In the simplest case, we can do the expensive operation of computing the topology from our input polygons as a backend process and cache the result for download by the client application. This also helps because the topology is about half the size of the input polygons (since points representing all but the very outer edges are shared and only need to be stored once). The problem is that in certain cases, we need to combine separate topologies in the client application.
I had long had a background wish list item to try to come up with a faster solution to this problem that ideally did not involve fully unpacking and re-analyzing the entire polygon set. A common scenario where we needed this functionality was when “shattering” a single precinct shape to replace it with the constituent census block shapes so a user could assign individual census blocks to a district. It seemed crazy that we needed to run the entire expensive topology algorithm on all the shapes for the state (e.g. CA has 25,000 precinct shapes with over a million points) when only replacing one of the shapes.
I finally got around to writing a topology
The challenge in getting this code right reinforced my experience that incremental data structures and algorithms are often quite a bit more tricky than batch-style algorithms. You often need to be concerned with keeping additional information (beyond the final intended result) around in order to make the incremental computation fast. You also need to balance that with a desire to not bloat working set for computations that won’t actually happen. The type of updates your application makes can be important to analyze since you are not just looking at the form of the input data but also all the ways that that data can change.

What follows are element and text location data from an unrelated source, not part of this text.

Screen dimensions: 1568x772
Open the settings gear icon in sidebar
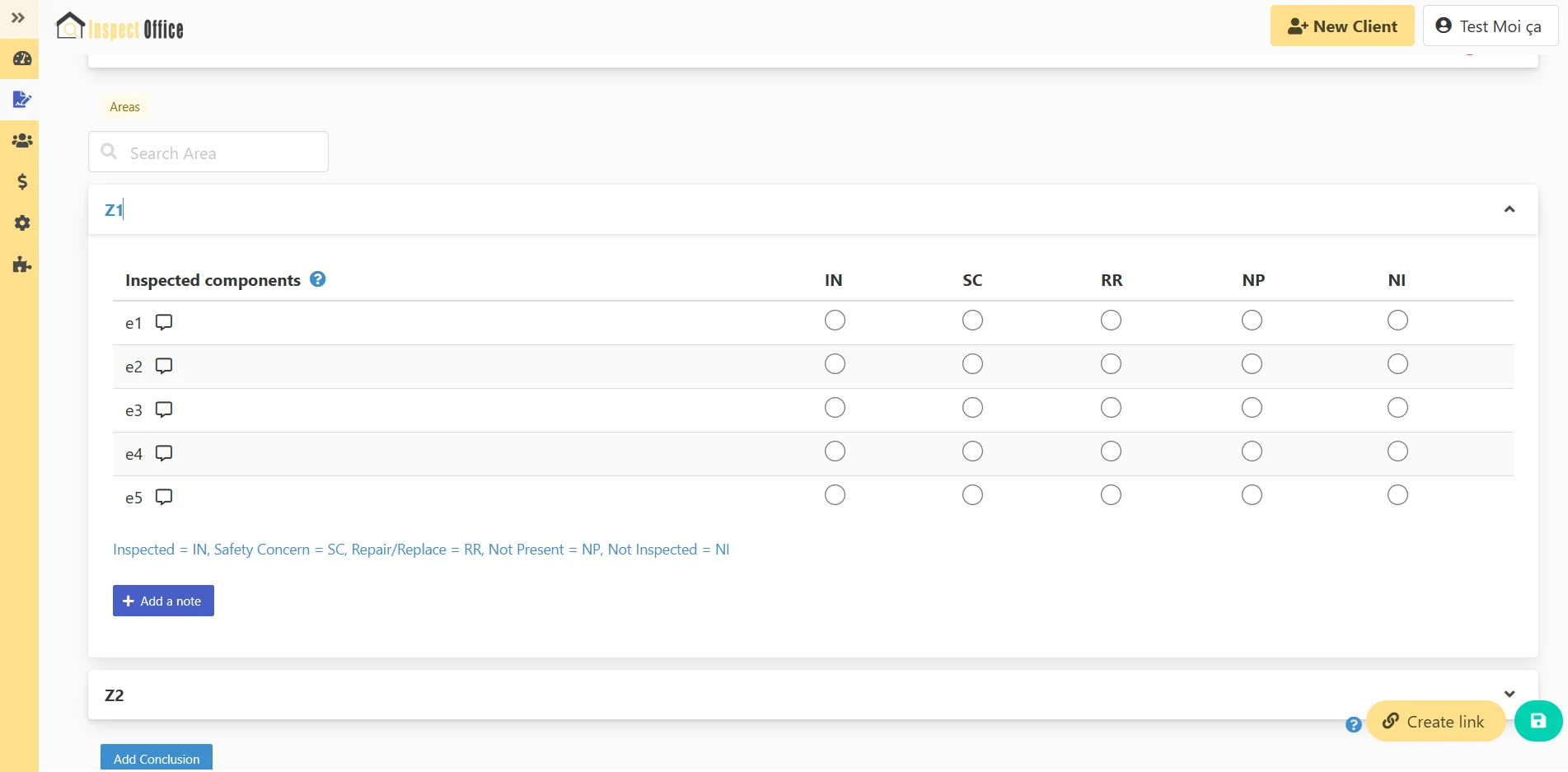[22, 223]
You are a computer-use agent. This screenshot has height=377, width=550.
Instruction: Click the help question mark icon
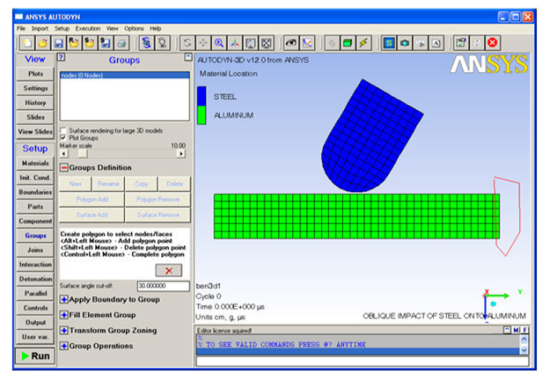[61, 57]
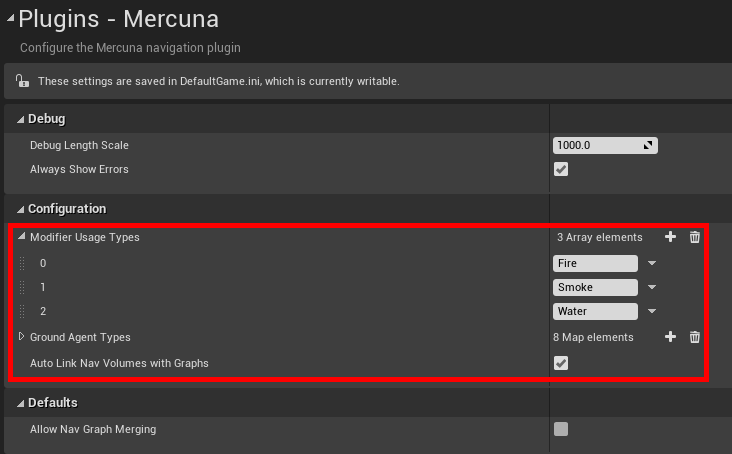Click drag handle of array element 0
This screenshot has width=732, height=454.
click(x=22, y=264)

In our case, we had the very isolated precinct shattering case, but also needed to support the case where we were combining the base precincts with possibly a thousand or so sub-precincts that had been divided into separate collections of blocks scattered around a state.
The application was nicely isolated from the topology splicing changes since it was already using a class that managed an aggregation of geographies and handled generating and caching the various representations we use internally. The performance of the operation improved by an order of magnitude (from 100’s to 10’s of milliseconds) and significantly improved the snappiness of the UI during operations when we needed to do this processing.
One of the challenges when using highly functional layers to build your application is these kinds of scenario-dependent optimizations can be hard to perform. Early application writers had the challenge of having to “roll-their-own” from close to the bare metal, but it meant there were lots of opportunities for end-to-end optimizations. Today’s application writers often have a much harder time figuring out how to optimize through some highly functional but opaque layer for their specific scenario. I’m certain developers struggling with optimizing chat prompts for a large language model API can resonate with that experience.
In our case, I had already forked the underlying topology library to add the efficient packed representation, so I had direct access to all the layers I needed to write the splice functionality. It was a fun piece of work.